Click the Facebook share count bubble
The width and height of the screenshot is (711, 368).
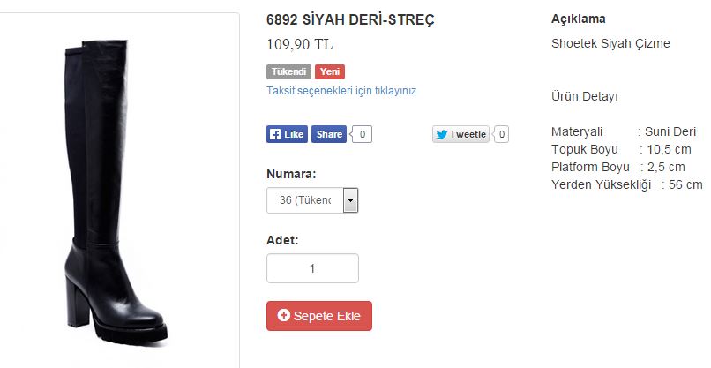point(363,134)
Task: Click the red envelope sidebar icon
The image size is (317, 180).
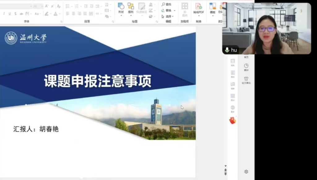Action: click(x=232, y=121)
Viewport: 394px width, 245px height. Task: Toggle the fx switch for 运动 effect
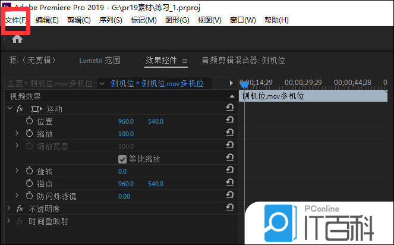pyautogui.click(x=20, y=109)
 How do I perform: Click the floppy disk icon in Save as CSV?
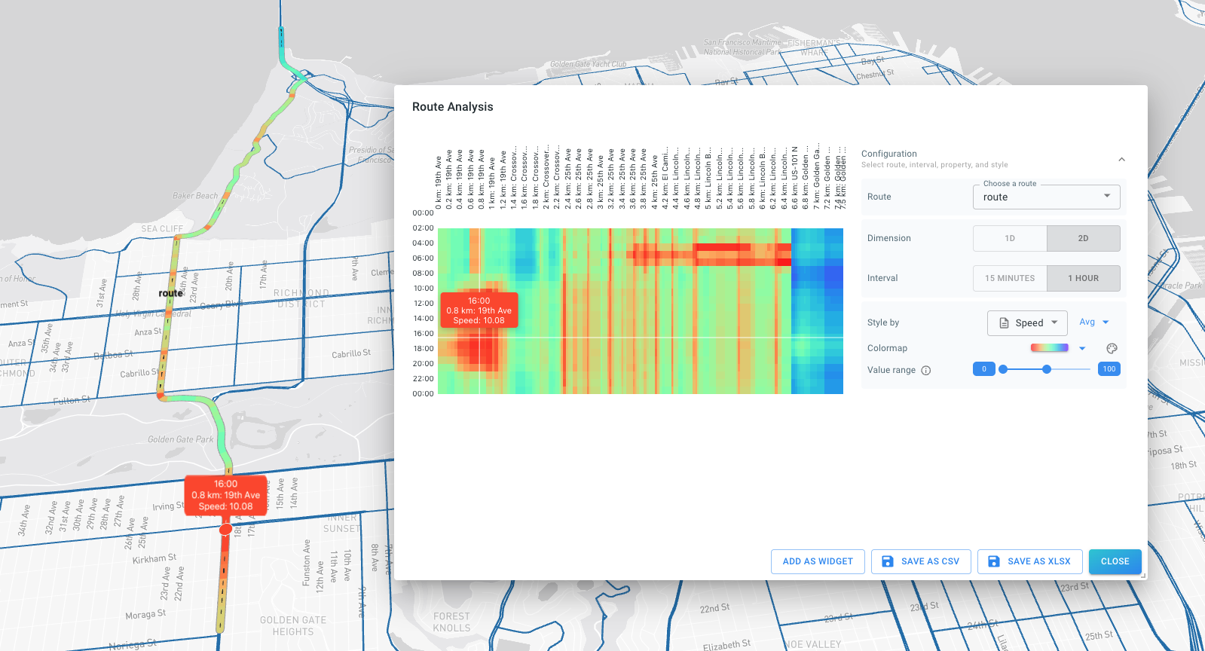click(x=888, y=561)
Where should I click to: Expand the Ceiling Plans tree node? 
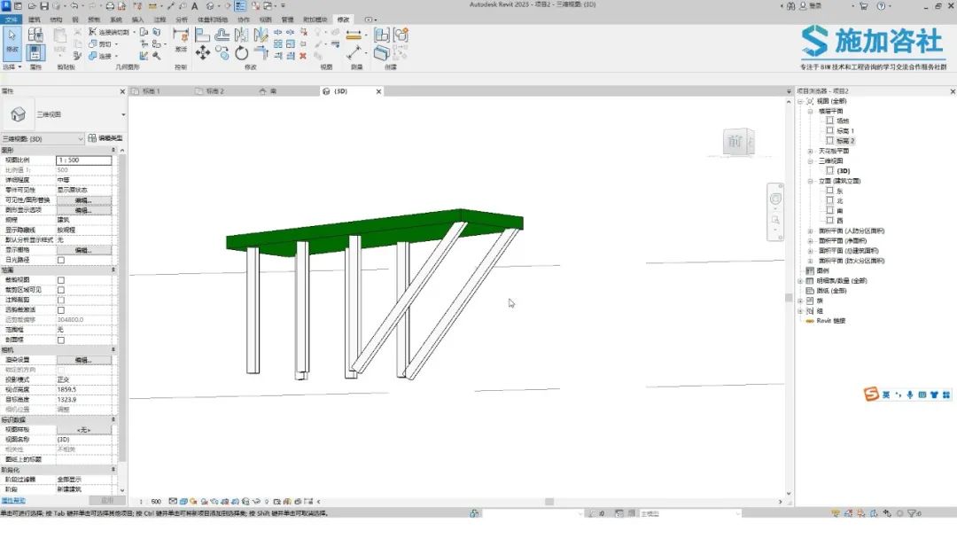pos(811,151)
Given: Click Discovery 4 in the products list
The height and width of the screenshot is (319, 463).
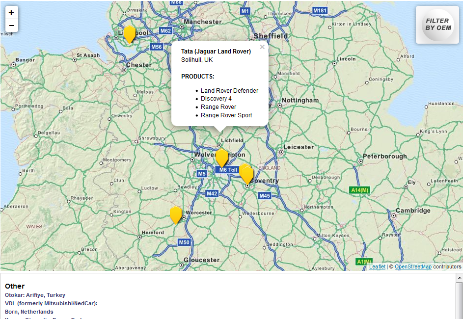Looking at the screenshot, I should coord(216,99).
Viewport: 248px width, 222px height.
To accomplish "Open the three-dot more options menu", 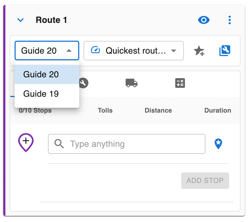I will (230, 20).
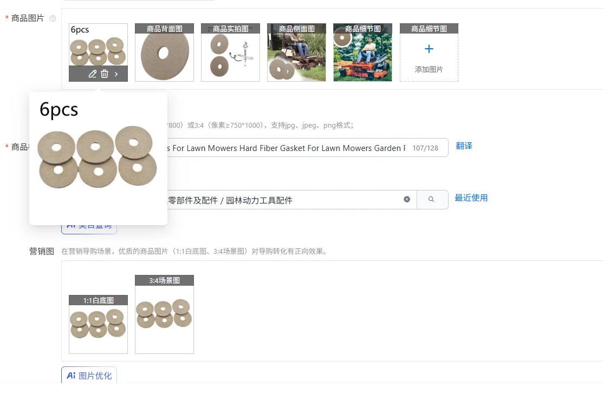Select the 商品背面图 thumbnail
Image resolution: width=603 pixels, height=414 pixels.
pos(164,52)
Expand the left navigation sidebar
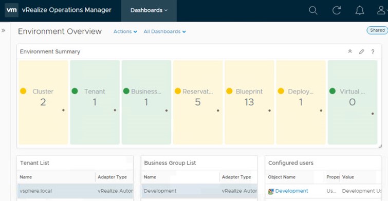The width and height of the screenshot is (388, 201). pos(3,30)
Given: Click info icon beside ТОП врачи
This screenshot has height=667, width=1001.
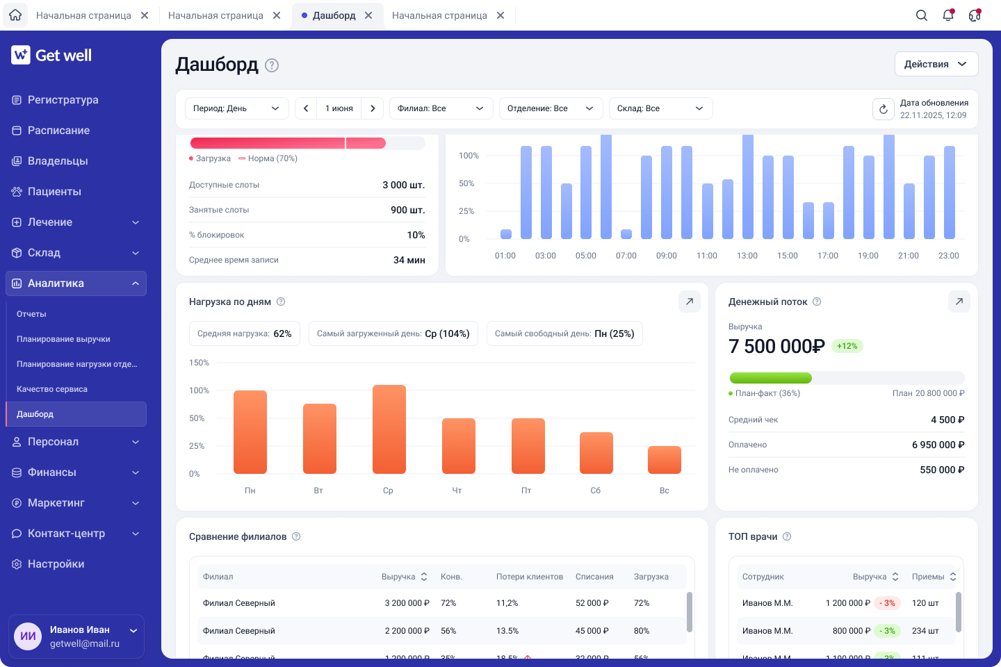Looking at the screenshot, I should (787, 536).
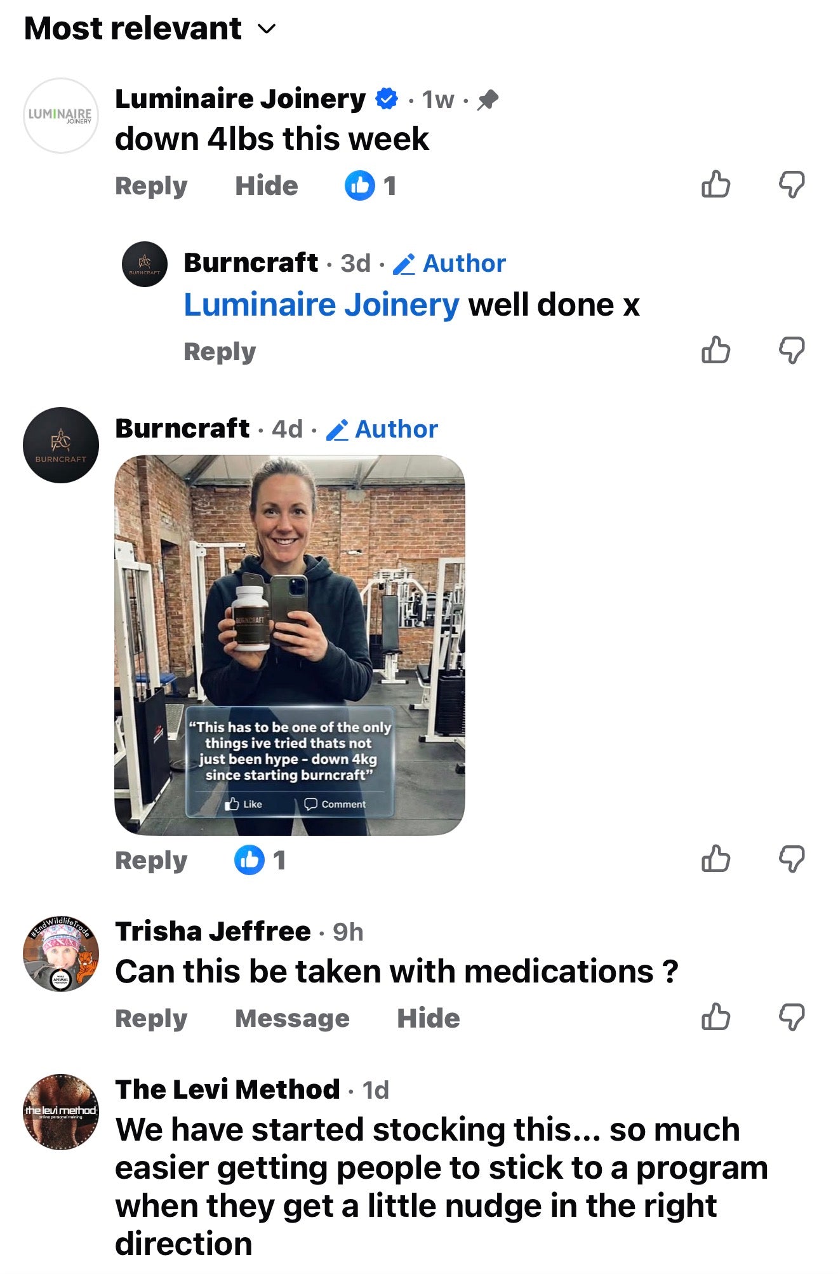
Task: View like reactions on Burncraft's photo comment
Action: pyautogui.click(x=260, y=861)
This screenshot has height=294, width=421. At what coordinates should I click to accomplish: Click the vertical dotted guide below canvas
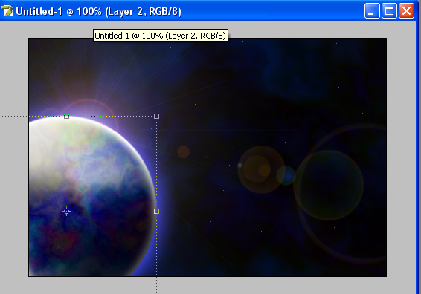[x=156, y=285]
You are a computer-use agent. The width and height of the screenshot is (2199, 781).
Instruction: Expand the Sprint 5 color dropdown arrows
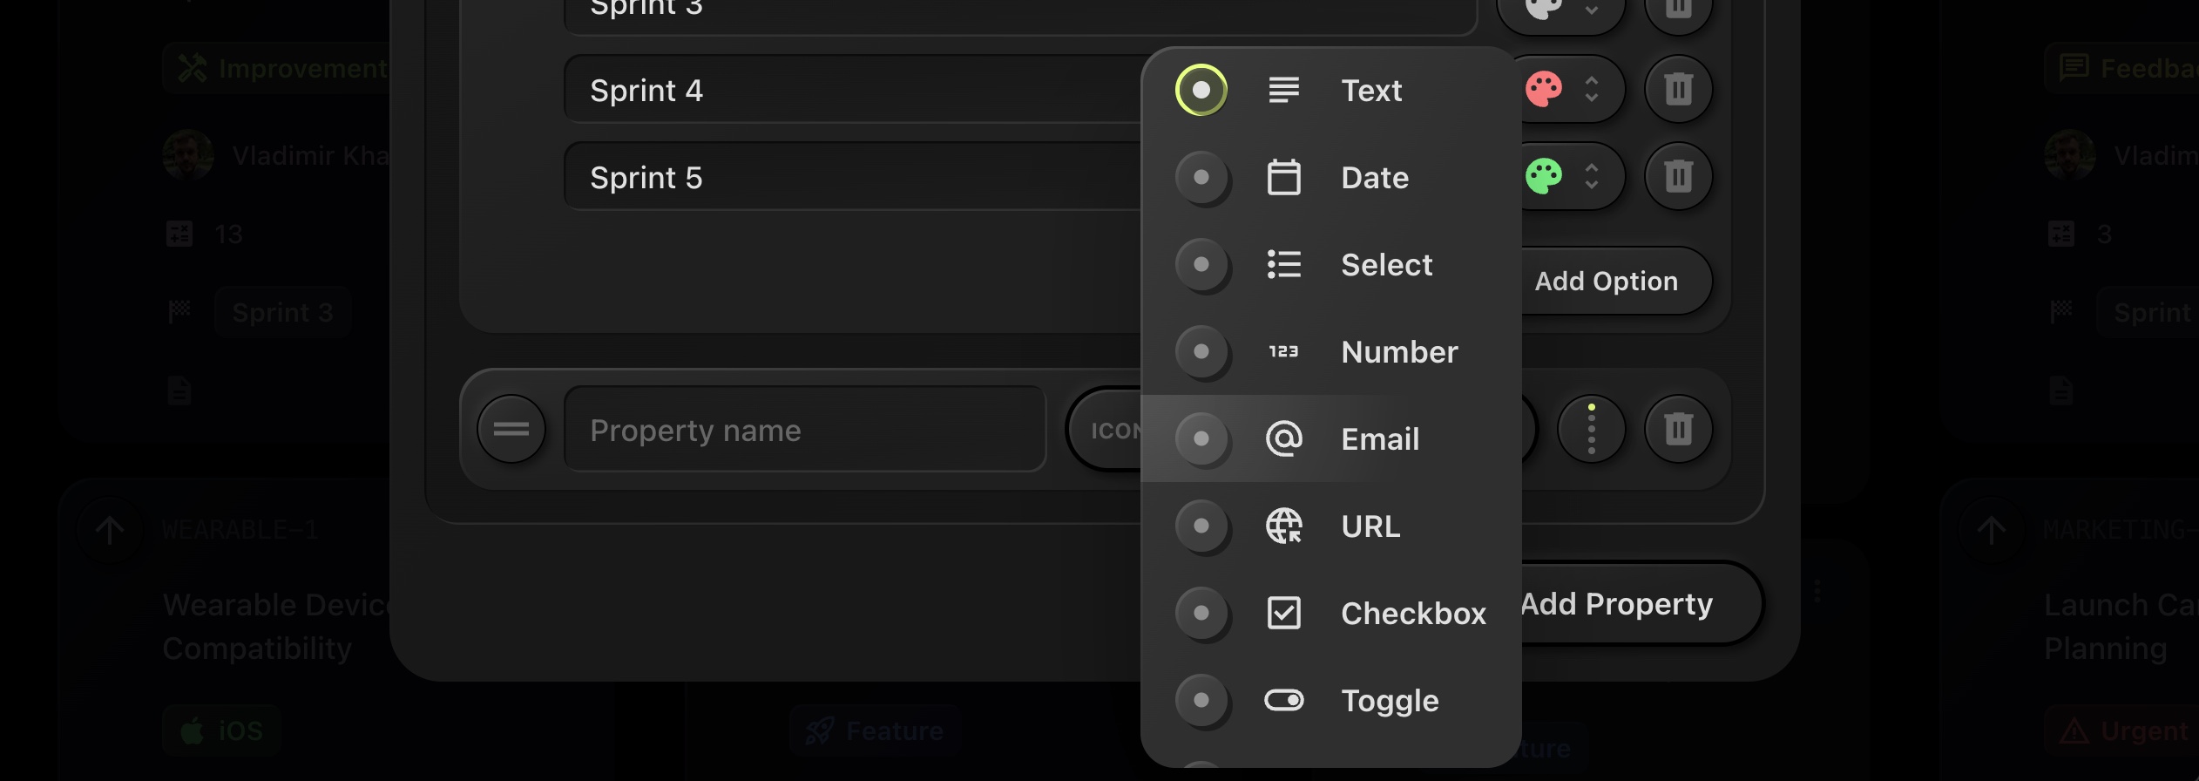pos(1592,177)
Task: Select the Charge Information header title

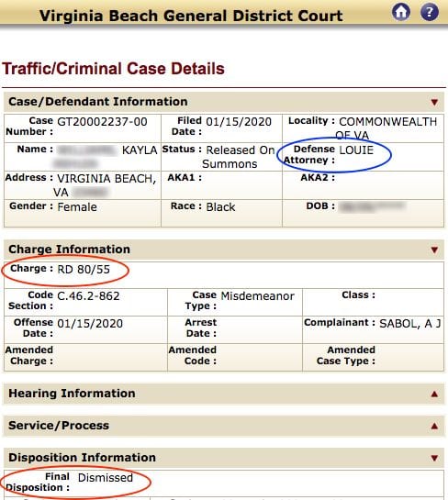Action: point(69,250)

■ ■ ■ ■ ■

Task brief:
If a line in the listing holds the word "Given", list that line.

Answer to this exercise:
Given: Click Discovery 4 in the products list
Given: Click info icon beside ТОП врачи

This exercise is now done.